Stored data
*****

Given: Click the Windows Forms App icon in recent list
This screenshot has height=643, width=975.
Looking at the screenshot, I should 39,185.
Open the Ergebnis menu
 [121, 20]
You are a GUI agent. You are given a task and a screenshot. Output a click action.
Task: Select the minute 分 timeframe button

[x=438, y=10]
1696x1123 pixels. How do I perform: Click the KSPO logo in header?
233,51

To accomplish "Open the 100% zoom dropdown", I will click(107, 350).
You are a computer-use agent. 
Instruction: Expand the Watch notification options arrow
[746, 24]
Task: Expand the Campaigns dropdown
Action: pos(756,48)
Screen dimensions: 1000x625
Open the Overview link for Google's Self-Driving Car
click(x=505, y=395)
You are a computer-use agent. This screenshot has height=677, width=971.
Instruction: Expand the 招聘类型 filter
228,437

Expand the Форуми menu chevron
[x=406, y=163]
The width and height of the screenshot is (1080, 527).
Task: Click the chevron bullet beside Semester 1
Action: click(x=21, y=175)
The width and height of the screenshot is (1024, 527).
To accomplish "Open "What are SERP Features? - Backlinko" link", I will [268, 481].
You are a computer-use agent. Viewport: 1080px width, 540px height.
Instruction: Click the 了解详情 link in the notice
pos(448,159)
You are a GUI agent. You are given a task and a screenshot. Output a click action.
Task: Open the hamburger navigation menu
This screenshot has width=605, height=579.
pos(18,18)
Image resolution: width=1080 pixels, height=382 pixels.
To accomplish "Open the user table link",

*****

Task goal:
Output, exactly and in full, the lines from the start of the entries above through the line that contains "Task: Open the hamburger navigation menu".

Problem solution:
Given: Click the Windows Forms App icon in recent list
This screenshot has height=643, width=975.
Looking at the screenshot, I should 39,185.
Open the Ergebnis menu
 [121, 20]
You are a GUI agent. You are given a task and a screenshot. Output a click action.
Task: Select the minute 分 timeframe button

[x=438, y=10]
1696x1123 pixels. How do I perform: Click the KSPO logo in header?
233,51

To accomplish "Open the 100% zoom dropdown", I will click(107, 350).
You are a computer-use agent. 
Instruction: Expand the Watch notification options arrow
[746, 24]
Task: Expand the Campaigns dropdown
Action: pos(756,48)
Screen dimensions: 1000x625
Open the Overview link for Google's Self-Driving Car
click(x=505, y=395)
You are a computer-use agent. This screenshot has height=677, width=971.
Instruction: Expand the 招聘类型 filter
228,437

Expand the Форуми menu chevron
[x=406, y=163]
The width and height of the screenshot is (1080, 527).
Task: Click the chevron bullet beside Semester 1
Action: click(x=21, y=175)
The width and height of the screenshot is (1024, 527).
To accomplish "Open "What are SERP Features? - Backlinko" link", I will [268, 481].
You are a computer-use agent. Viewport: 1080px width, 540px height.
Instruction: Click the 了解详情 link in the notice
pos(448,159)
You are a GUI agent. You are given a task and a screenshot. Output a click action.
Task: Open the hamburger navigation menu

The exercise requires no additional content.